Rileggere con attenzione, prego. Il prof. non critica la tensione europea o il sentirsi italiani; egli, con ammirabile prosa poetica, si pone dal punto di vista di chi se ne è andato e ritorna, è una analisi introspettiva. Per il resto, il fare parte di un progetto più ampio non deve significare omologazione, ma ricchezza nelle differenza e nella specificità. E' quello che, ad esempio, ci insegna la Spagna. Su altri piani, ad esempio, andrebbe riscoperta la potenzialità del nostro statuto di autonomia che se applicato potrebbe davvero essere il volano dello sviluppo siciliano, uno sviluppo che troppo spesso è stato sacrificato in nome di altre logiche. Ma qui il discorso si fa lungo.

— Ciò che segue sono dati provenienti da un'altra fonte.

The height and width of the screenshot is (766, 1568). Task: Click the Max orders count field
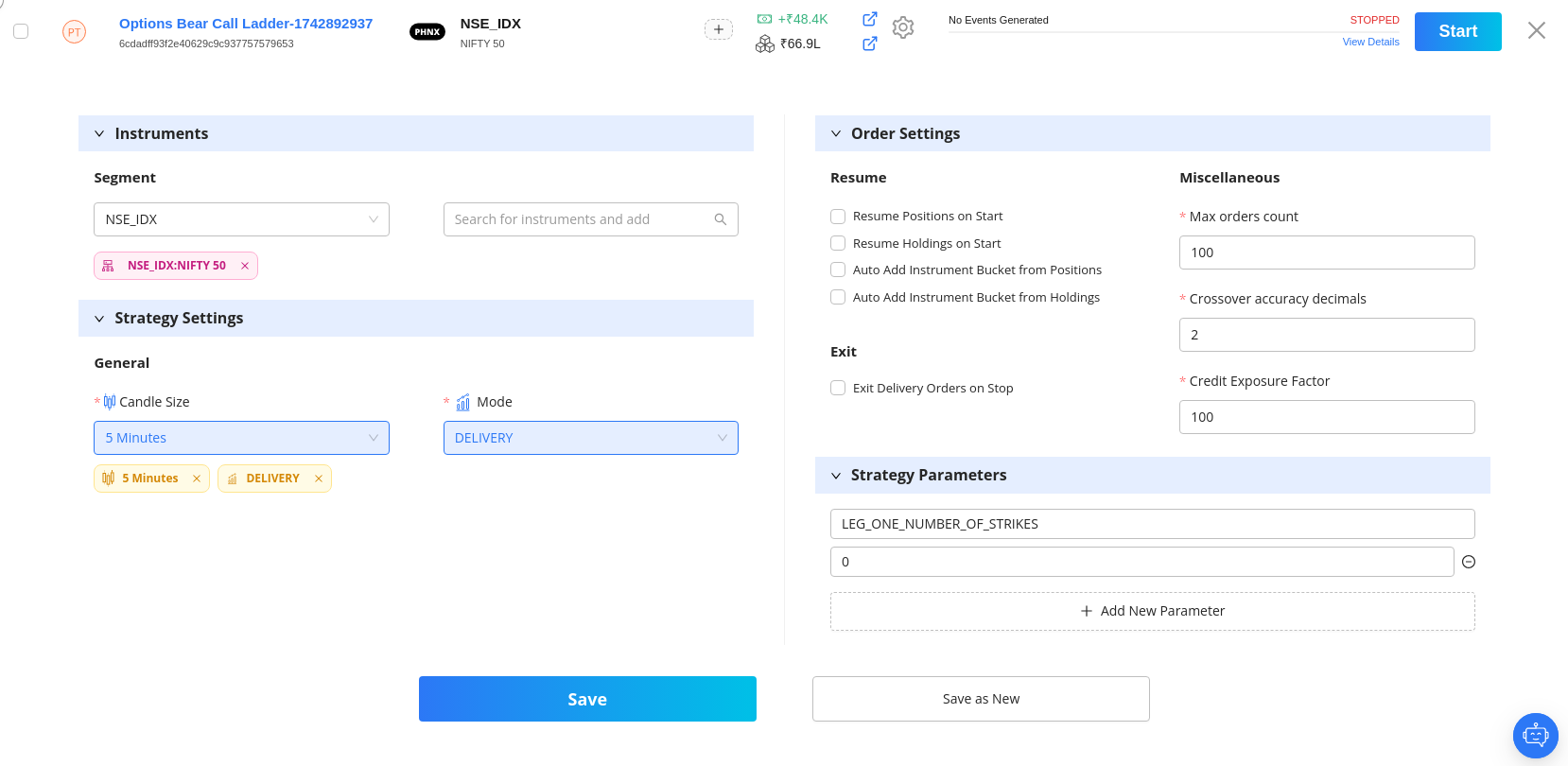point(1326,252)
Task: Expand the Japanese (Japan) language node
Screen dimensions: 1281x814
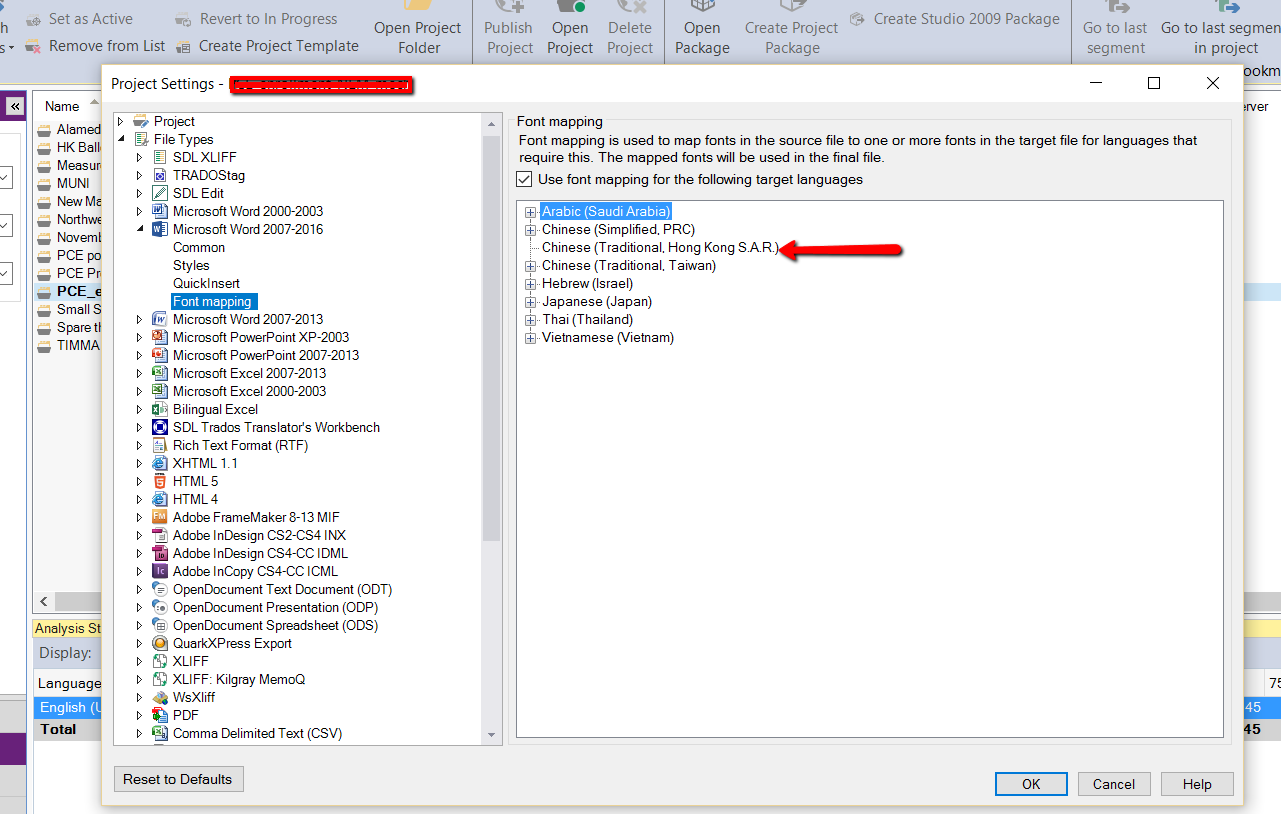Action: [530, 302]
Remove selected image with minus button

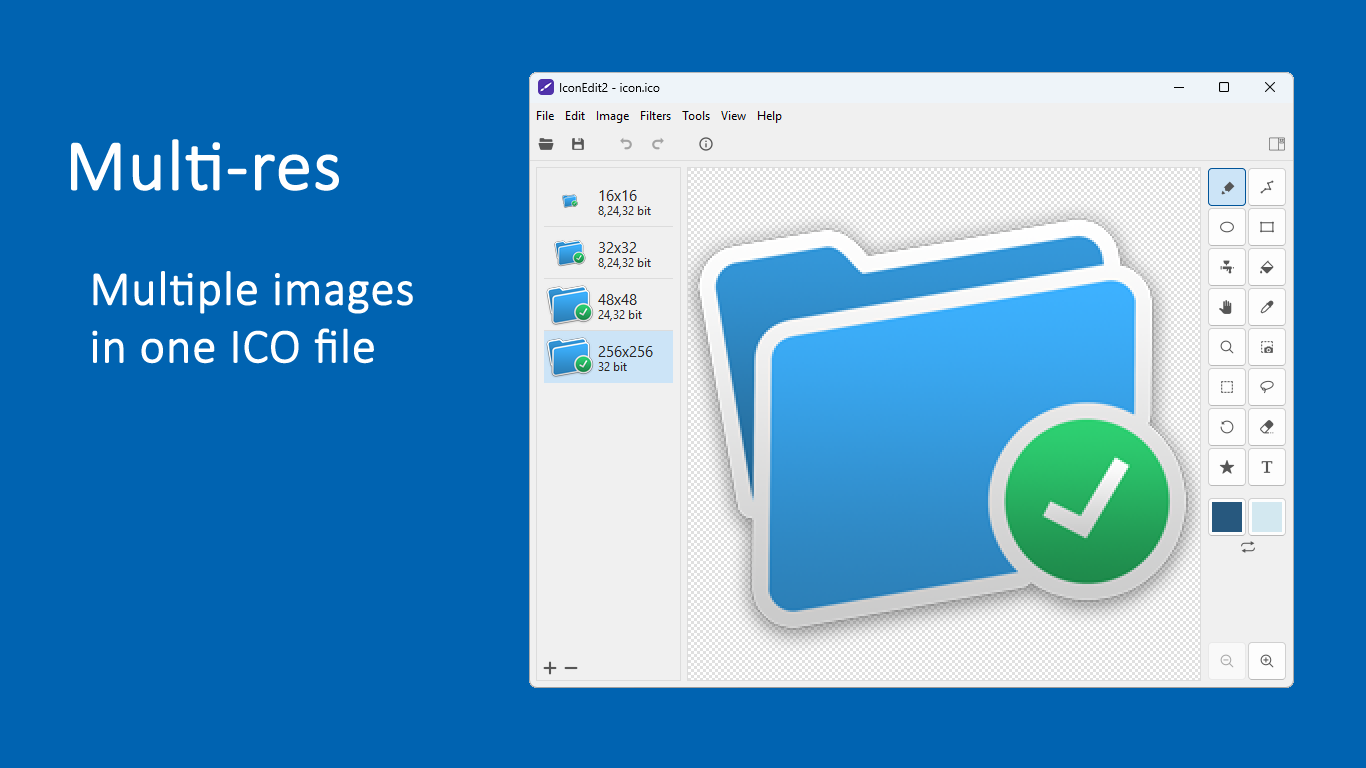(571, 668)
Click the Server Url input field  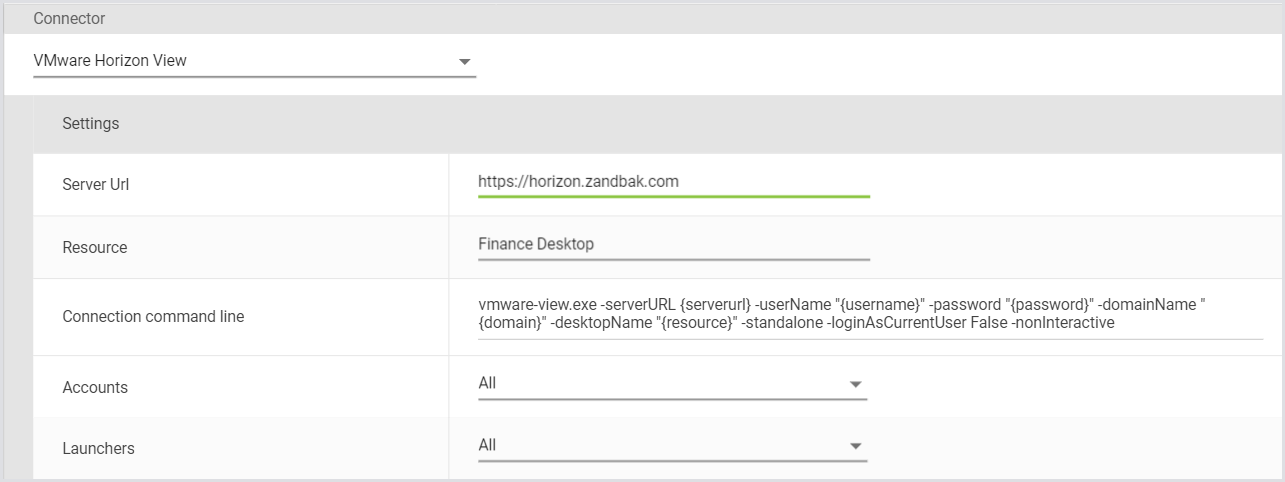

Resta intanto una bellissima pagina, scritta da un fine e schivo intellettuale, come tanti ne esistono nella provincia siciliana; una pagina che, lo ripeto, va letta con molta attenzione, soffermandosi su ogni parola.
La poesia è impeto dell'anima, scorrere di pulsioni e aprire il proprio cuore e lasciare fluire le sensazioni più intime, lasciandosi trasportare dai fluidi più sinceri, dalla "verità".
Questo manca in questa bella pagina: l'emozione.
Ciao, a tutti e buona continuazione d'estate.